Stored records:
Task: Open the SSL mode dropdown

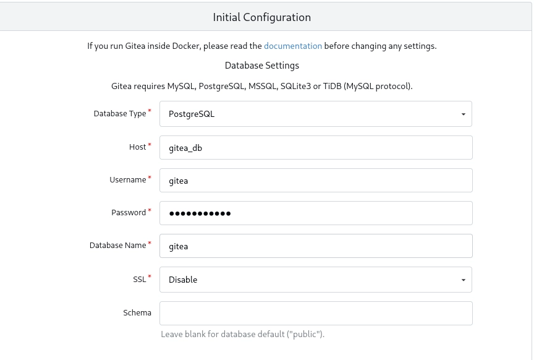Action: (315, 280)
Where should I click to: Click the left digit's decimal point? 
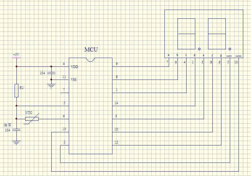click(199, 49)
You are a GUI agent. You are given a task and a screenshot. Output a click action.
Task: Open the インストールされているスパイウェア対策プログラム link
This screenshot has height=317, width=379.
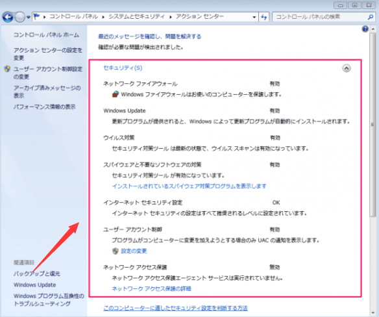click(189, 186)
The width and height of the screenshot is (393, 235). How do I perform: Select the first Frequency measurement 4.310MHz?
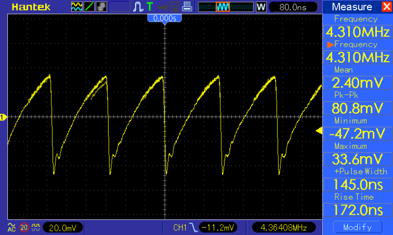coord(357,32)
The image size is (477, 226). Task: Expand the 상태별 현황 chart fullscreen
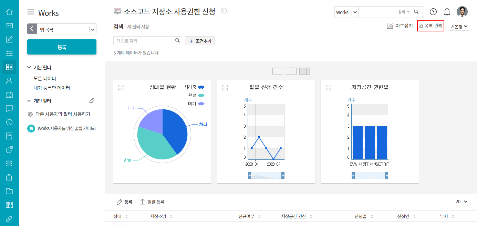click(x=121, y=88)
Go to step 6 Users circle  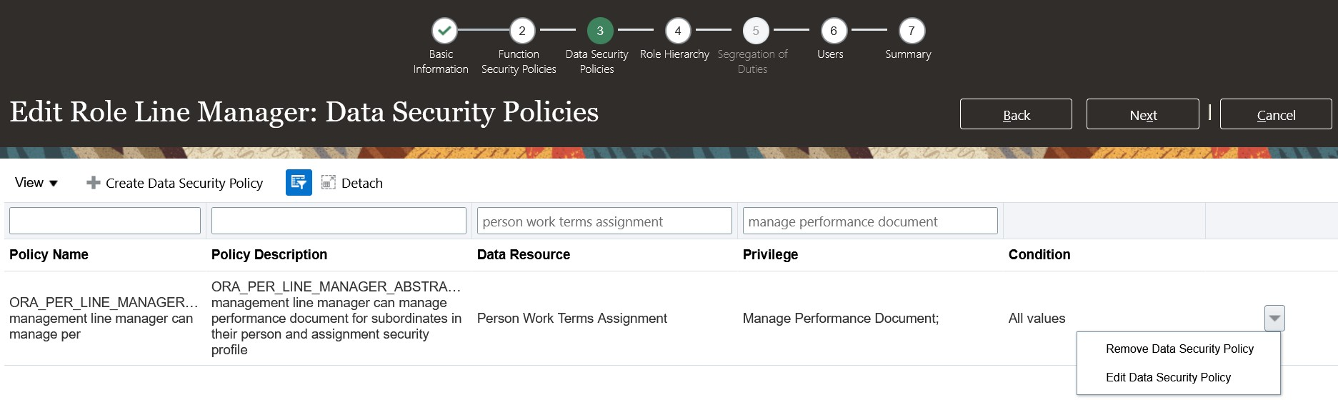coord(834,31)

◆ Work required
Copy exactly the lines from the first line of the records above through the line with "Task: Open the インストールされているスパイウェア対策プログラム link", both included, and nothing else. Pictures stay out.

◆ Response below
Task: Open the SSL mode dropdown

Action: (315, 280)
Where should I click to: Click the left digit's decimal point? 
click(199, 49)
You are a GUI agent. You are given a task and a screenshot. Output a click action.
Task: Open the インストールされているスパイウェア対策プログラム link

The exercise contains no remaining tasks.